10 Data Destruction or Termination + Future Challenges

Figure 10.1: A data lifecycle diagram highlighting the ‘Data destruction and archival’ phase in red, with all other phases faded out. This stage refers to disposing or archiving data that is no longer needed.

For this week, we will learn the importance of destroying or terminating data along with future challenges.

10.1 Quick recap on week 5

10.1.1 Data privacy laws in the United States of America

The laws governing data collection and dissemination are limited to specific federal agencies (e.g., U.S. Census Bureau) or specific data types (e.g., education).

The California Consumer Privacy Act (CCPA) gives consumers more control over the personal information that businesses collect about them, with accompanying regulations that provide guidance on how to implement the law. In November 2020, California voters approved Proposition 24, the California Privacy Rights Act, which amended the CCPA and added additional privacy protections that took effect on January 1, 2023.

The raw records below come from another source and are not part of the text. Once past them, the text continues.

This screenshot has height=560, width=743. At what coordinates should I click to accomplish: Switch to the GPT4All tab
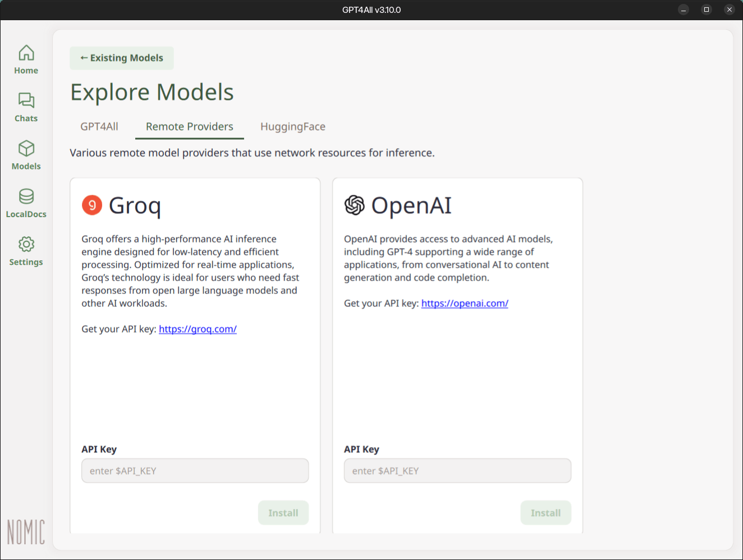[x=99, y=127]
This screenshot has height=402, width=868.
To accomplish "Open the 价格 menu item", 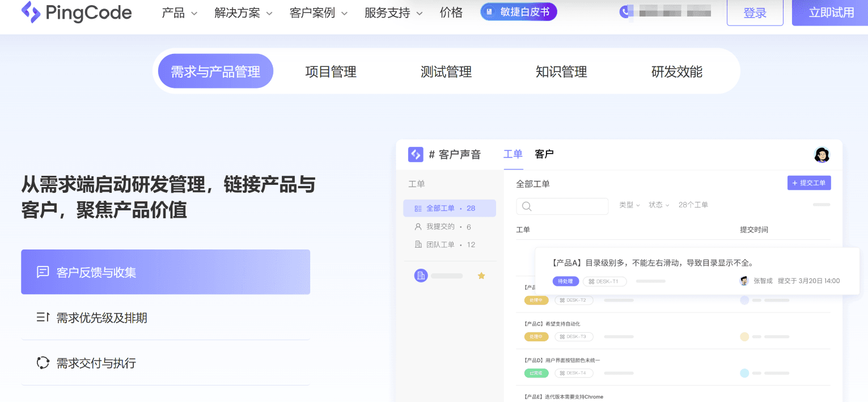I will [x=451, y=12].
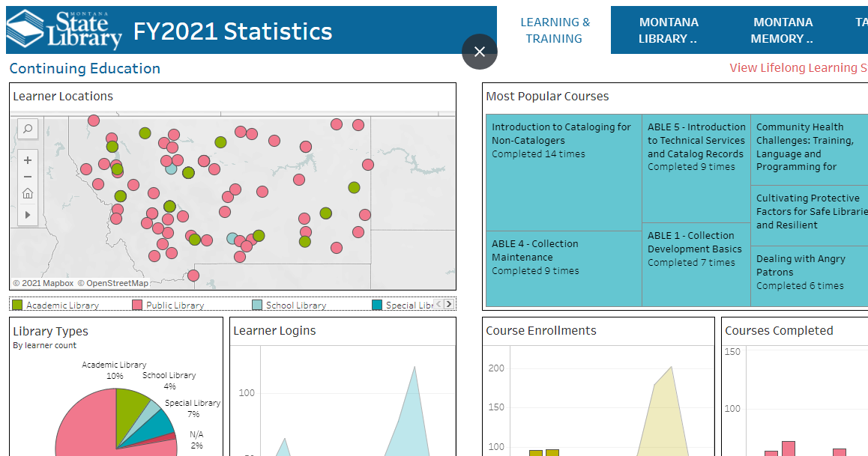Select Academic Library legend swatch

click(17, 305)
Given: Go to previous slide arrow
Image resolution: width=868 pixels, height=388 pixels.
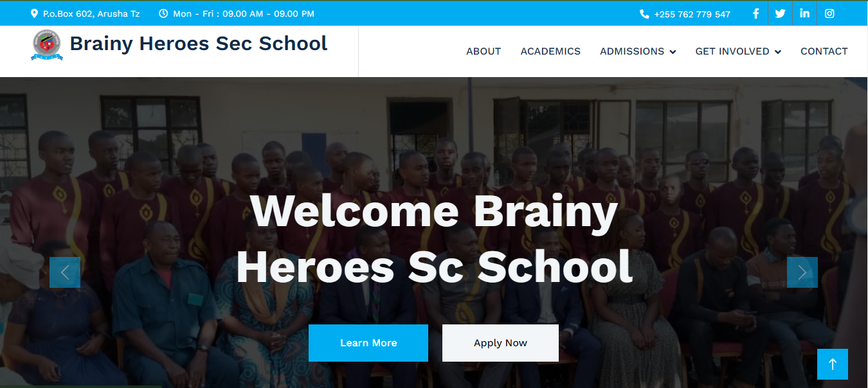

10.1.2 Identifying the technical and policy solutions

Decision matrix

Aspirational equitable statistical data privacy workflow

A Framework for Managing Disclosure Risks in Blended Data

Determine auspice and purpose of the blended data project.
1. What are the anticipated final products of data blending?
2. What are potential downstream uses of blended data?
3. What are potential considerations for disclosure risks and harms, and data usefulness?
Determine ingredient data files.
1. What data sources are available to accomplish blending, and what are the interests of data holders?
2. What steps can be taken to reduce disclosure risks and enhance usefulness when compiling ingredient files?
Obtain access to ingredient data files.
1. What are the disclosure risks associated with procuring ingredient data?
2. What are the disclosure risk/usefulness trade-offs in the plan for accessing ingredient files?
Blend ingredient data files.
1. When blending requires linking records from ingredient files, what linkage strategies can be used?
2. Are resultant blended data sufficiently useful to meet the blending objective?
Select approaches that meet the end objective of data blending.
1. What are the best-available scientific methods for disclosure limitation to accomplish the blended data objective, and are sufficient resources available to implement those methods?
2. How can stakeholders be engaged in the decision-making process?
3. What is the mitigation plan for confidentiality breaches?
Develop and execute a maintenance plan.
1. How will agencies track data provenance and update files when beneficial?
2. What is the decision-making process for continuing access to or sunsetting the blended data product, and how do participating agencies contribute to those decisions?
3. How will agencies communicate decisions about disclosure management policies with stakeholders?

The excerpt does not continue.